Usually, The Economist lives up to its name in analyzing important issues. But it misses the point in its latest article on housing affordability. The article notes that the British government has set a target of building enough homes so that real housing prices rise only 1 percent faster than inflation.
That’s an idiotic target. First, why should housing prices rise faster than inflation at all? In a market unhampered by government regulation, housing prices will rise and fall with incomes, and rising incomes lead to higher prices because people buy bigger or more luxurious homes, not because homes themselves rise in price faster than inflation.
Second, the idea that government planning can control housing prices is as bad as the idea that government should plan housing in the first place. The government’s plan is to relax some housing regulation, which is good, and to subsidize new homes, which just transfers the burden from one group of people to another. What the government should do is get out of the way entirely.
Currently, land in Britain may be privately owned, but the right to develop that land is held by the government–which makes private ownership pretty meaningless. The practice of American homebuilders of buying 10 to 10,000 acres and subdividing and developing them is almost unheard of in Britain because no one can assemble that much land on which the government has granted permission to develop.
The Economist is appropriately skeptical that the British government’s plan will work. But the magazine-that-calls-itself-a-newspaper proposes its own idiotic plan. “More than one-third of households have two or more spare bedrooms,” the writer notes. “Allocating housing more efficiently–encouraging elderly couples to downsize after their children fly the nest, for instance–would free up some of these 16m or so rooms.”

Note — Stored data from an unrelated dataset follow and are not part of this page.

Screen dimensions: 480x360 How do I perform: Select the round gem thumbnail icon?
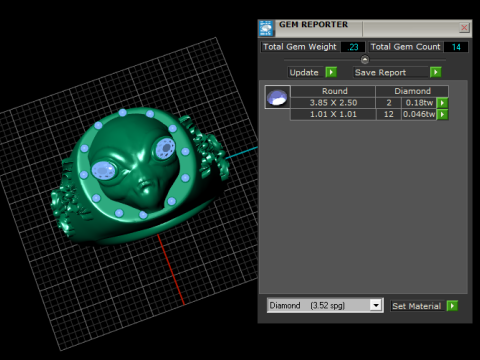point(277,97)
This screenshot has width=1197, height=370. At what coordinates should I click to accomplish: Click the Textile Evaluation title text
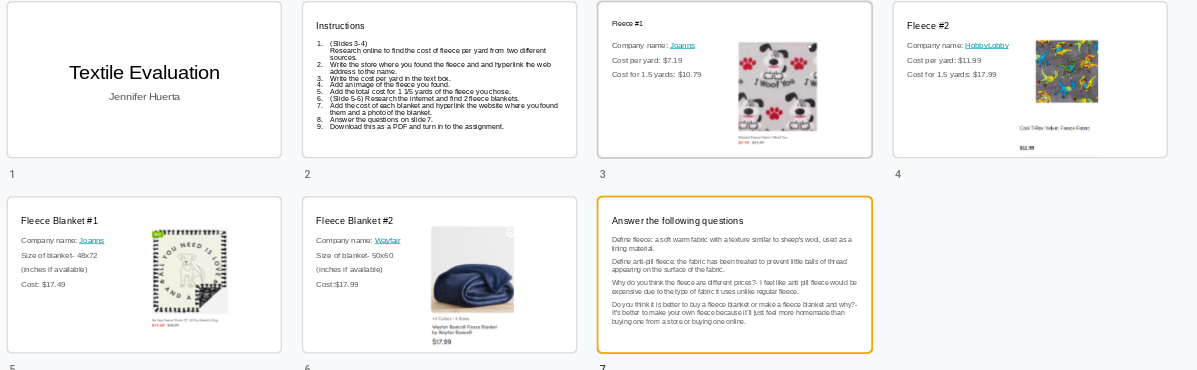pos(144,72)
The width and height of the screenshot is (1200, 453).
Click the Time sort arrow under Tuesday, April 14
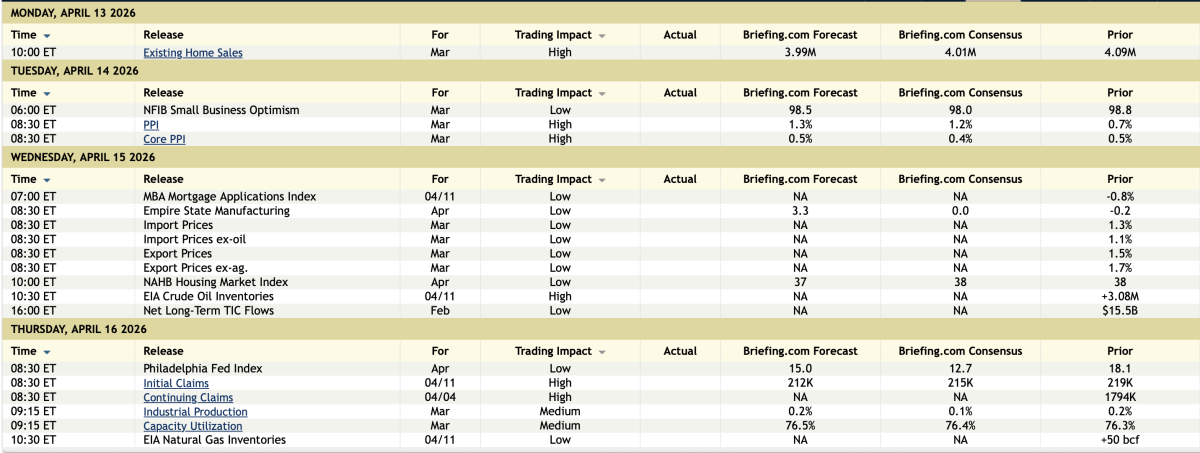click(x=47, y=93)
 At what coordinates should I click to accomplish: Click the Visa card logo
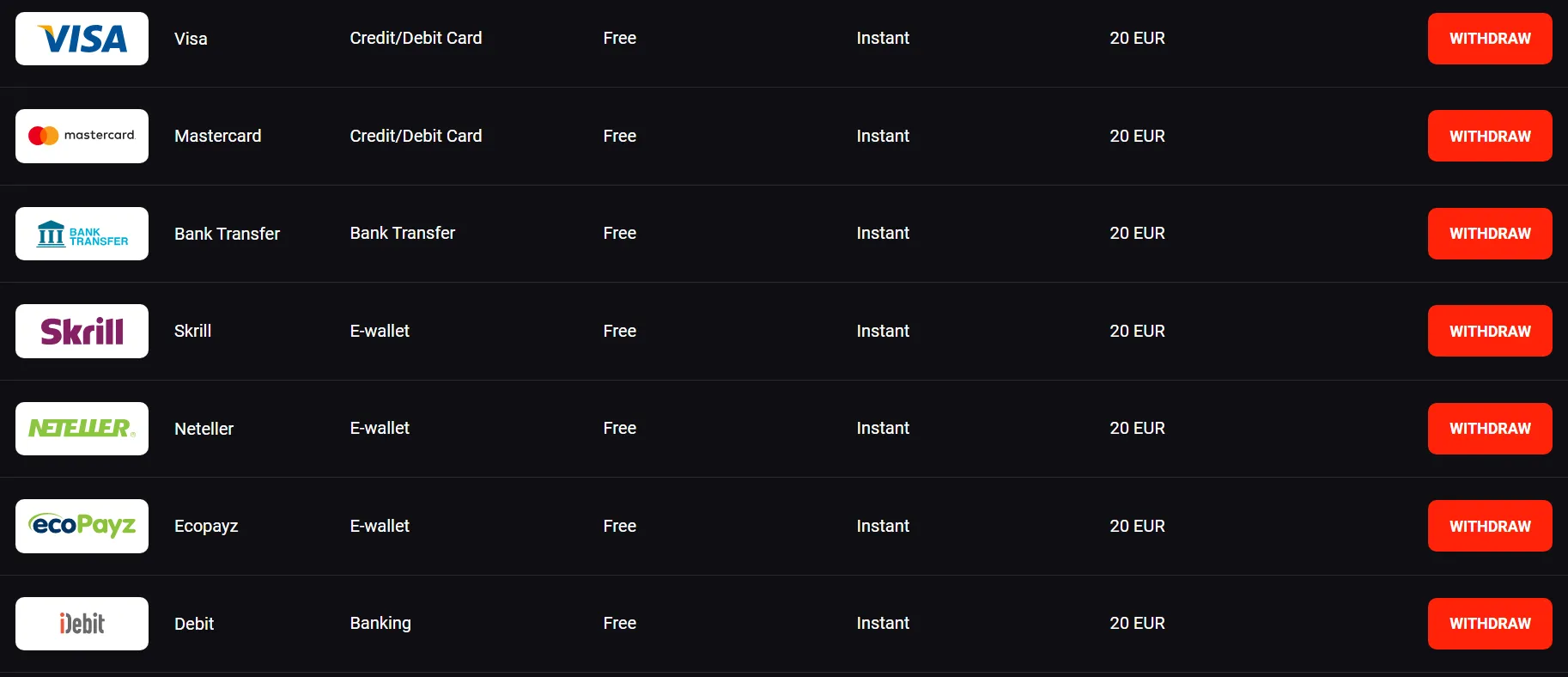click(x=82, y=38)
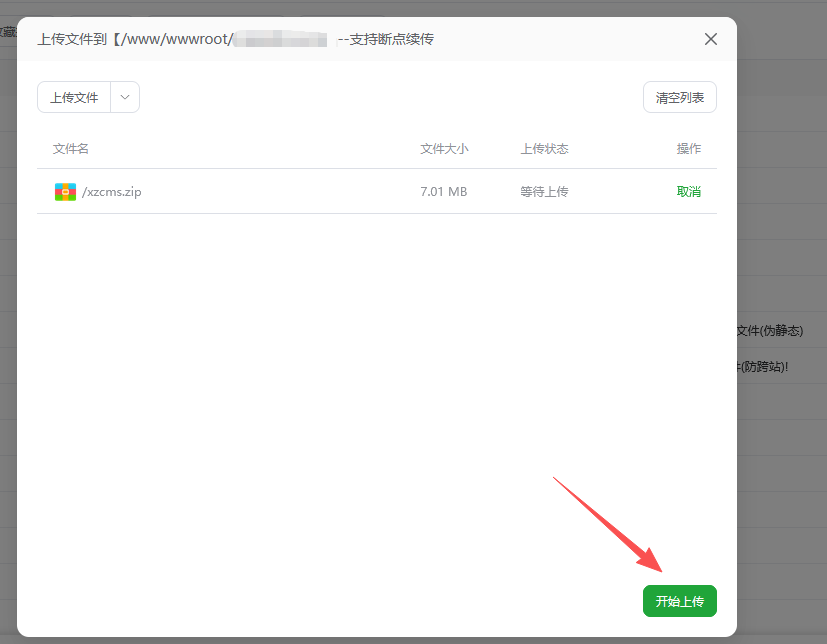Expand the 上传文件 dropdown arrow
This screenshot has height=644, width=827.
[x=125, y=97]

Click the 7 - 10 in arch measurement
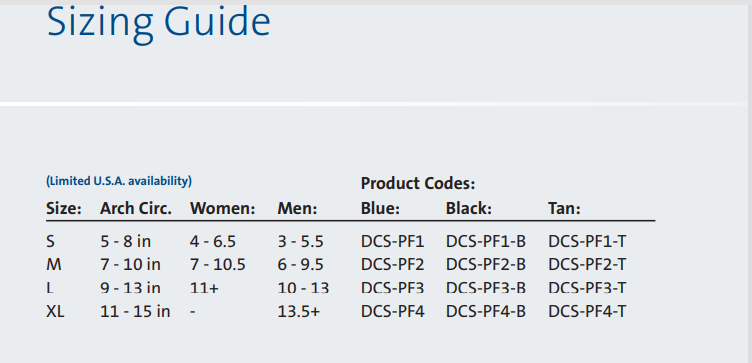tap(130, 264)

The first problem with that is that maybe those people have two or more spare bedrooms for a reason: one is a guest room, perhaps, while the other is a home office. The second problem is that, even if some of those people want to downsize, thanks to the government-created artificial housing shortage, they can’t afford to do so. They probably bought their current house when prices were lower and, even though the price of their home has gone up, the transaction costs of moving are a lot higher when real estate is expensive than when it is affordable.
Instead of trying to calculate how many spare bedrooms are appropriate, government should just get out of the housing and land-use planning business. The benefits of zoning and planning have proven illusory while the costs have practically destroyed Britain’s economy.